Embracing Change: The New WordPress Reader

I’m a big fan of WordPress. It never stays still. Any half-experienced WordPress blogger knows that every so often they’re going to be briefly blindsided by one of those changes that suddenly happens. Of course it can be disconcerting – a bit like waking to find out that Santa Claus rearranged the furniture overnight as a kind of thank you for leaving him such tasty mince pies with his glass of milk, and now the picture of Aunt Mamie seems to have disappeared. 

But it’s part of what I love about WordPress – the other side of the coin that comes with innovation. And I’ve got to be honest, left to myself to install each new update, I’d soon be living in the dark ages.

I want to think the new Reader is perfect because it’s what we’ve got, for the time being. Seen purely on its own terms, as a piece of art in itself, it looks good. Great, even.

Apparently the new picture formats have come about because the majority of people who like to read don’t like to scroll. I’m not quite sure how that works out for them, but I’ll accept this is what the research says. Personally, I don’t mind scrolling that bit more if it means I can understand what I’m looking at.

The looking-through-a-letterbox crop for image posts when viewed on a desktop is a great way to maximise screen real estate, but it’s not the best way to show off pictures. I don’t know enough about the history of photography to know if there has ever been a movement where cropping was random: I doubt it somehow.

I used to ooh and aah over some of the wonderful images in my Reader. Now I keep catching myself gazing with deeply furrowed brows, thinking ‘What’s that?’ over and over. Not only will my cosmetic surgeon* be troubled, but I’m not as tempted to click.

I truly understand WordPress are in a cleft stick: each time they roll out a change someone will prefer the old way or have a suggestion of how it could be done better. I’ve seen people suggesting the users should approve changes before they are implemented, but no organisation can design by a committee of millions. So we have to trust their vision. And I do.

If the US election and Brexit have taught us anything it’s that old cliche you can’t please all of the people all of the time. The new format is preferred by lots of people according to the feedback left on the post where it was announced. Other than the way it displays images, I like it too.

I can see from my own readership how widely WordPress reaches out across the world and can’t imagine the complexity this causes for their technical team. I think they do an amazing job. And would I ask other bloggers to scroll more to suit me? Of course not. But I do have a suggestion.
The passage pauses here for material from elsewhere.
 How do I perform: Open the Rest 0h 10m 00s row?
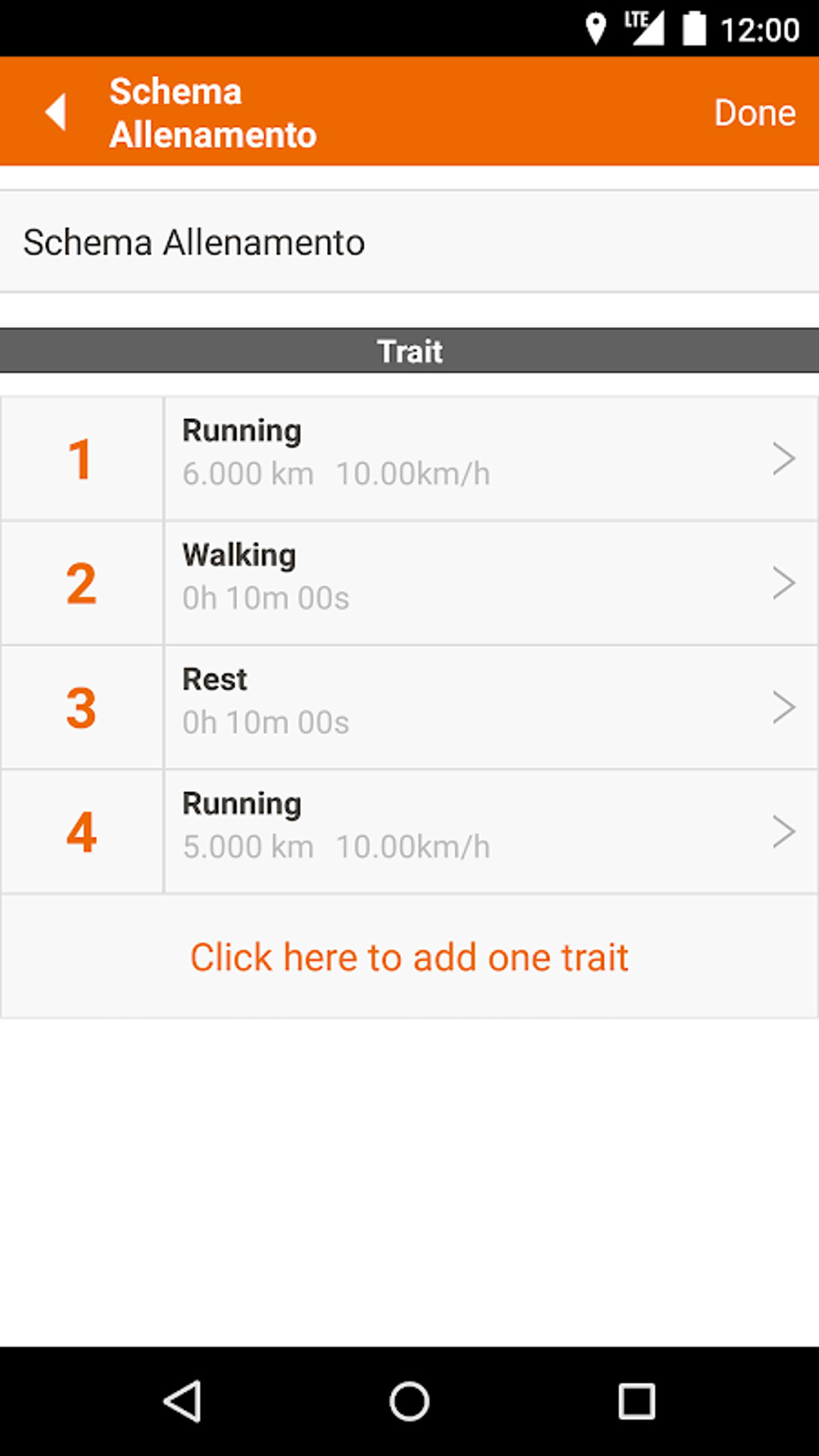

Just as we have a choice of themes, I’d love it if WordPress could offer us a choice of Readers, so we can consume content the way it suits us. I’ll hold up my hands and admit I haven’t a clue what kind of issues this would create technically. My uninformed guess is that the Reader is a skin for content, much like a theme, so having several versions running concurrently might just be possible.

We wouldn’t need many choices. A more photo-centric Reader option would be useful for people who follow some of the many talented photographers and artists here on WordPress. And I can imagine people with poor internet connections (or no wifi and expensive data packages) might appreciate the option to browse using a version of the Reader that doesn’t display the pictures at all.

It’s the easiest thing in the world to suggest work for other people to do, but offering a choice of Reader formats would be a step towards pleasing more of the people more of the time.

*You guessed it – I don’t really have a cosmetic surgeon.

21 Replies to “Embracing Change: The New WordPress Reader”

  1. Your look at the WordPress Reader got me quite interested in how it was and now how it works. I don’t understand every technical detail either, but I think a very good point you make is that as long as Reader works for people on it, it keeps the service user-friendly and that in the long run is a good thing.

      1. Thanks for reassuring me and for taking my comment so nicely. I was confident I knew what you intended or I wouldn’t have mentioned it. No harm done. As you say we all make mistakes – me as much as anyone!